Many couples with only one income believe they can only contribute toward one IRA account; but if you are married and file a joint tax return, you can actually double your yearly retirement investment. Typically those without an income aren’t eligible to open an IRA because contributions can only be made up to the maximum earned income or $5,500, whichever comes first. If you earn less than $5,500 a year, you can only contribute up to the amount you’ve actually earned for that year. If you earn $0, you obviously wouldn’t be able to contribute anything. However, spousal IRAs make contributions possible without any income requirement.
How a spousal IRA works
A spousal IRA is a completely separate account belonging to the non-income earning spouse. It is not a joint account or connected to the original account in any way. Spousal IRAs are not under their own account type category, but are listed as a traditional or Roth—whichever you choose to open. The account holder will have all the same investment options that these accounts offer and have an annual contribution limit of $5,500 (or $6,500 if over 50). Unlike a regular IRA, you will contribute the working spouse’s income toward the account instead of your own income. If your spouse earns over $11,000/year, you will be able to make the maximum contribution to both accounts. Since the account is listed under your name only, you will have the power to name your own beneficiaries, and you will calculate distributions based on your own life expectancy.
Limits to a spousal IRA
Because a spousal IRA is the exact same as a traditional or Roth IRA, all of the same rules apply (besides the lack of income requirement).
- You may only contribute cash to the account in the form of currency or checks.
- All contributions must be made before the tax deadline and you must indicate for which year you would like the contribution to apply toward. The default is the current year, so if you need to make up contributions for the previous year, be sure to make a note for it.
- Contributions can be spread out throughout the year or made all at once.
- Distributions must start the year you turn 70 ½ for a traditional IRA, but you may start taking distributions once you reach 59 ½ without penalty. Roth IRAs don’t require yearly distributions by a certain age, but you must have the account for five years or turn 59 ½ before you can take your first distribution without penalty.

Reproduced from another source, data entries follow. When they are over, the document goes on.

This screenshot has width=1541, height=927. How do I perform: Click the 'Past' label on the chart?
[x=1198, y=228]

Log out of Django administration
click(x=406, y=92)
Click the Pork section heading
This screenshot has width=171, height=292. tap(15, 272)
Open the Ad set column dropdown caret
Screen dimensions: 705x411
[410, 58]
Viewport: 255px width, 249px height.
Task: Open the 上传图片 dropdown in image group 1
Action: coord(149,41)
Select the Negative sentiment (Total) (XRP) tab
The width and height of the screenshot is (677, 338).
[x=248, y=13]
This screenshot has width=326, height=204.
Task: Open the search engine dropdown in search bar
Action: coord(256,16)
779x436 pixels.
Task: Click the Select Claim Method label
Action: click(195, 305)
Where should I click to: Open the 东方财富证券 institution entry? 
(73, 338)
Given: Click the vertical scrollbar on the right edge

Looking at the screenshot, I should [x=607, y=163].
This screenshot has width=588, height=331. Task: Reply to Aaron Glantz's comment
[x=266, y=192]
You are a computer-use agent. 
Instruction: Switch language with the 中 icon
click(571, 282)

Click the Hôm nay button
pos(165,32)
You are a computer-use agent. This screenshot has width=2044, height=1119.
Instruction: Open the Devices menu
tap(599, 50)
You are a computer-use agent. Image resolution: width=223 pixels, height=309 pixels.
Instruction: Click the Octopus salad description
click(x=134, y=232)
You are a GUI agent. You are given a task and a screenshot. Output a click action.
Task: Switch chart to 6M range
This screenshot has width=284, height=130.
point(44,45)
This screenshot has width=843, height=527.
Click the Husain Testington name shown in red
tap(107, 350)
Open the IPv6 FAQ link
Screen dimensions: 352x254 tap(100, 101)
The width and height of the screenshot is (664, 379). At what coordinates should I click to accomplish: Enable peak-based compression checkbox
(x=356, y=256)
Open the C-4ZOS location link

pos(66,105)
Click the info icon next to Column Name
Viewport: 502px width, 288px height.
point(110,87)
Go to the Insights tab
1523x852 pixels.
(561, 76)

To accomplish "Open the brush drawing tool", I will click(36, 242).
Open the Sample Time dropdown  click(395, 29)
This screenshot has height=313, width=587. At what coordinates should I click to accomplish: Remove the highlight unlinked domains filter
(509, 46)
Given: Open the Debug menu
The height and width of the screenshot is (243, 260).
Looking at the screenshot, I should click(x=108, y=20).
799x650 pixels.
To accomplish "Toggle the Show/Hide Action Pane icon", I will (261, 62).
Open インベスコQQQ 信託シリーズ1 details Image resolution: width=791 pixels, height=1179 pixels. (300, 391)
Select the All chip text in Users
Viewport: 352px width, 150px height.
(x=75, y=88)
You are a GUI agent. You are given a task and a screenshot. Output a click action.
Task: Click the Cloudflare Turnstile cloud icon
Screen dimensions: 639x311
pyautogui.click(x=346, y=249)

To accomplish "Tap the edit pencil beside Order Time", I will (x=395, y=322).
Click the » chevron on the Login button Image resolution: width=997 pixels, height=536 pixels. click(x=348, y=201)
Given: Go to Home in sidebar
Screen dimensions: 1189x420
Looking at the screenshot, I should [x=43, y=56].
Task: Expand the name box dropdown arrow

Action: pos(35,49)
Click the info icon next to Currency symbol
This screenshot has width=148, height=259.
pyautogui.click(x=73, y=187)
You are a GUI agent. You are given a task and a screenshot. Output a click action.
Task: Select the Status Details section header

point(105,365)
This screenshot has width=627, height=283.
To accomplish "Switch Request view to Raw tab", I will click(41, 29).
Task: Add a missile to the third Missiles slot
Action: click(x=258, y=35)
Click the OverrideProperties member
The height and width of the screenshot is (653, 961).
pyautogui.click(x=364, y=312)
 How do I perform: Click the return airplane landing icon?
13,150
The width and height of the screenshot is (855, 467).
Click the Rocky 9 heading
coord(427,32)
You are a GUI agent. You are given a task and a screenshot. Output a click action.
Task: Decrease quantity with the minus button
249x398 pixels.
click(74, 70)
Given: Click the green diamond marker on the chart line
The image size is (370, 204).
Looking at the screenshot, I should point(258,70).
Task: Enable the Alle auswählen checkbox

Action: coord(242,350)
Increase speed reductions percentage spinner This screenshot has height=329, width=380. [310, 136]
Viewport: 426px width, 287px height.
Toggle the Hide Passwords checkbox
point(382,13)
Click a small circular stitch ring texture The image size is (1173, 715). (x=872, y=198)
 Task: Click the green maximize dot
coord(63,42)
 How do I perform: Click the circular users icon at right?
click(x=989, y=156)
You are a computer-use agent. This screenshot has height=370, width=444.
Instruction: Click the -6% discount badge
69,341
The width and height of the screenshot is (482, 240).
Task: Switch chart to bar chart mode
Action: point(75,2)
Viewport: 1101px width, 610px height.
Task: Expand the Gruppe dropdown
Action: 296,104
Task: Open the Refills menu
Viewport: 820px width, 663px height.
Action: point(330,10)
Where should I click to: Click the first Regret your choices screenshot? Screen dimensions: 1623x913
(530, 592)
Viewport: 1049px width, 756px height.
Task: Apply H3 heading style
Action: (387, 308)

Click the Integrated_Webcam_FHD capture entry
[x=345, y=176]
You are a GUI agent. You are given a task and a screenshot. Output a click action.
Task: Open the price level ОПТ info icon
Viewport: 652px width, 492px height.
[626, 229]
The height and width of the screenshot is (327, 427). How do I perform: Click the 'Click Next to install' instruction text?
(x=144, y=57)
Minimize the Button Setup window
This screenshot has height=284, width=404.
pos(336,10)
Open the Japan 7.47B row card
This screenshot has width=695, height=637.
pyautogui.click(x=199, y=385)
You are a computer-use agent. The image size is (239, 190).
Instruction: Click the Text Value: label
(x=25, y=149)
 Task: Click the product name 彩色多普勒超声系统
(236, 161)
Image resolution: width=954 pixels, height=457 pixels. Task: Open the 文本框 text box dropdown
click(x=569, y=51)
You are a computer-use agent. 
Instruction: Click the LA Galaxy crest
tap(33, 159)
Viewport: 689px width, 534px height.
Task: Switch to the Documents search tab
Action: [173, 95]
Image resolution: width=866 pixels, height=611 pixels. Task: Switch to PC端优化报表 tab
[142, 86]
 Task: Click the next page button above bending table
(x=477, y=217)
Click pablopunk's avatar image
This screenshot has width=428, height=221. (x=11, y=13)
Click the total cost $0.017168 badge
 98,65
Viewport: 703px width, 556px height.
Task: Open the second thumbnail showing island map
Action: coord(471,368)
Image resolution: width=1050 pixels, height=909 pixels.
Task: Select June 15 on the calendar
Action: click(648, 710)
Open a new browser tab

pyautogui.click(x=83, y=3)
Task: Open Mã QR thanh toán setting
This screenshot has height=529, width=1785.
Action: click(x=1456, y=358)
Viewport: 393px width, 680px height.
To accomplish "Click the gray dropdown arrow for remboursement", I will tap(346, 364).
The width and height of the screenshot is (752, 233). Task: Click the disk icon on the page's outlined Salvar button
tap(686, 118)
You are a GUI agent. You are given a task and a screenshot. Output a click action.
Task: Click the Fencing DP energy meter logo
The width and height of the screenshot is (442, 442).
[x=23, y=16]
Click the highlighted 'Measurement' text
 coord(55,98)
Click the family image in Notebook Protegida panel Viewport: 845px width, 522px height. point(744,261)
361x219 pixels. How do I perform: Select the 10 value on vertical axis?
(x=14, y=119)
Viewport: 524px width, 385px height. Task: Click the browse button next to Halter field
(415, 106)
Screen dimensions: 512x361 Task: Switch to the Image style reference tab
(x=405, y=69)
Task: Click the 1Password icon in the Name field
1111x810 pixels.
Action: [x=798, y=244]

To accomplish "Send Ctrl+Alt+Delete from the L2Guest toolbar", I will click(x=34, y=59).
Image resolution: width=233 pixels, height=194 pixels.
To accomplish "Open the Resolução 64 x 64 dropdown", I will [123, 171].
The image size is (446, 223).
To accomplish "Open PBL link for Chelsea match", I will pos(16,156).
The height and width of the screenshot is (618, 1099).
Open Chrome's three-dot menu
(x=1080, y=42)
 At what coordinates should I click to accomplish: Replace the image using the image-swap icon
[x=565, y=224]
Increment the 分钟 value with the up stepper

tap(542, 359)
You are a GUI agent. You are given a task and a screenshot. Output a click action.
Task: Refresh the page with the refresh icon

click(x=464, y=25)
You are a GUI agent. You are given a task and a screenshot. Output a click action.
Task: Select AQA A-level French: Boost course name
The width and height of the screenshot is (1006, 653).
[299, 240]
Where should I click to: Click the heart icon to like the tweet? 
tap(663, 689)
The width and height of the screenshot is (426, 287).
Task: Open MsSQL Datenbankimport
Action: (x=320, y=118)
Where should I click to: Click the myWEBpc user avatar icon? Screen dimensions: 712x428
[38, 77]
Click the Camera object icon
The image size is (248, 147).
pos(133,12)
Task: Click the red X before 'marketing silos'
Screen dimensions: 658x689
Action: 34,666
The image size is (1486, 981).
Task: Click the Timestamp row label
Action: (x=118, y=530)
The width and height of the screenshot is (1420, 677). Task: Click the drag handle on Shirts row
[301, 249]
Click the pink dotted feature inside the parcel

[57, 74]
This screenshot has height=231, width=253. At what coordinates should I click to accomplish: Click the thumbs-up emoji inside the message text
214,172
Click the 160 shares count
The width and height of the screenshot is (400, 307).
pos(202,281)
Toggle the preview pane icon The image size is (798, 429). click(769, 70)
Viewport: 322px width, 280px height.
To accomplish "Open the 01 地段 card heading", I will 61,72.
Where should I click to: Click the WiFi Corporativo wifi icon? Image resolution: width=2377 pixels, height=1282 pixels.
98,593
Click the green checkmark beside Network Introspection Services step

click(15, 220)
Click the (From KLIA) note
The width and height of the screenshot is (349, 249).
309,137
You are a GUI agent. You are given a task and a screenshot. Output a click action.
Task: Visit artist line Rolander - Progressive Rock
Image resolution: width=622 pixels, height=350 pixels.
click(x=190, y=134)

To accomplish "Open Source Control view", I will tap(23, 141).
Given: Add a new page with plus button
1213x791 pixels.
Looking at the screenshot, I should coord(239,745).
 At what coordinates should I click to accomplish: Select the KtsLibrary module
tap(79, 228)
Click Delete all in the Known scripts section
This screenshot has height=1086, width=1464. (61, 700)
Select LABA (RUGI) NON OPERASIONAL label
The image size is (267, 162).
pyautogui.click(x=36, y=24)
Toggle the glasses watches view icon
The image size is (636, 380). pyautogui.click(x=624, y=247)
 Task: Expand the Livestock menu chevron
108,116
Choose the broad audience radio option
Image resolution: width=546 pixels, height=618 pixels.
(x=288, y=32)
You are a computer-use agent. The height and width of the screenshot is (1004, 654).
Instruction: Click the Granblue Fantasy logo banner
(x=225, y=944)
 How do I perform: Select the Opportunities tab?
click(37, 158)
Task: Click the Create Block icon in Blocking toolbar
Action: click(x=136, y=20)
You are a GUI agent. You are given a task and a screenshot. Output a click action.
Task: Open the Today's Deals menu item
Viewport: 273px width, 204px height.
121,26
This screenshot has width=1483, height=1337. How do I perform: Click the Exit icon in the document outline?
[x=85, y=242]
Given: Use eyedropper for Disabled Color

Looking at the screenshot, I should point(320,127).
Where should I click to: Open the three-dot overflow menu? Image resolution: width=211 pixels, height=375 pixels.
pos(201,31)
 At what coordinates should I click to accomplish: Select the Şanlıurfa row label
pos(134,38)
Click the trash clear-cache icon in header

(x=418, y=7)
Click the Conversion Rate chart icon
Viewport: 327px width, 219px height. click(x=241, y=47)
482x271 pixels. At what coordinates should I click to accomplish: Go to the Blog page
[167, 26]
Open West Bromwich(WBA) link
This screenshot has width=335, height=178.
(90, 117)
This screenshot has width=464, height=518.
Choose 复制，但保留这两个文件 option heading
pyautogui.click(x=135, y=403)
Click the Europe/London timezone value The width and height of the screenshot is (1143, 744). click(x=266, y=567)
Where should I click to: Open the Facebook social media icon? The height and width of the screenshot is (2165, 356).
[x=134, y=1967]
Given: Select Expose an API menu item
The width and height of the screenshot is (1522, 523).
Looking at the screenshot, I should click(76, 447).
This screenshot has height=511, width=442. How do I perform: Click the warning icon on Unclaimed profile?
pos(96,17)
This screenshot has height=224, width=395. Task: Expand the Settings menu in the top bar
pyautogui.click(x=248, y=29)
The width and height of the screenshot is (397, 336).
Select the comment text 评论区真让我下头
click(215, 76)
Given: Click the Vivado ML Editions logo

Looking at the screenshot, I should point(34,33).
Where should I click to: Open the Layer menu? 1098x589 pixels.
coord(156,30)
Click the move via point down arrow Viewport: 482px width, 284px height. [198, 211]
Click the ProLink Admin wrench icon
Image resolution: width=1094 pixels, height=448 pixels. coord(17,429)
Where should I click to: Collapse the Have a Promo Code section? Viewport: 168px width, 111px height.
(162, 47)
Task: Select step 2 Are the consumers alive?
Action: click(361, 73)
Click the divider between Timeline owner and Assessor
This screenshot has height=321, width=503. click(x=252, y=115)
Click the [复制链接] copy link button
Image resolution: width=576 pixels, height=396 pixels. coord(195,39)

- Traditional IRAs don’t have income limits for contributions, but Roth IRAs do. Roth IRAs grow tax free, but you won’t be able to deduct contributions on your taxes. Traditional IRAs grow tax deferred and deductions may be subject to income limits.
Whether you are a stay-at-home parent, have recently lost a job, or have another situation that prevents you from currently earning income, you can still invest in your retirement through spousal IRAs. Married couples who take advantage of this opportunity have the potential to double their retirement funds.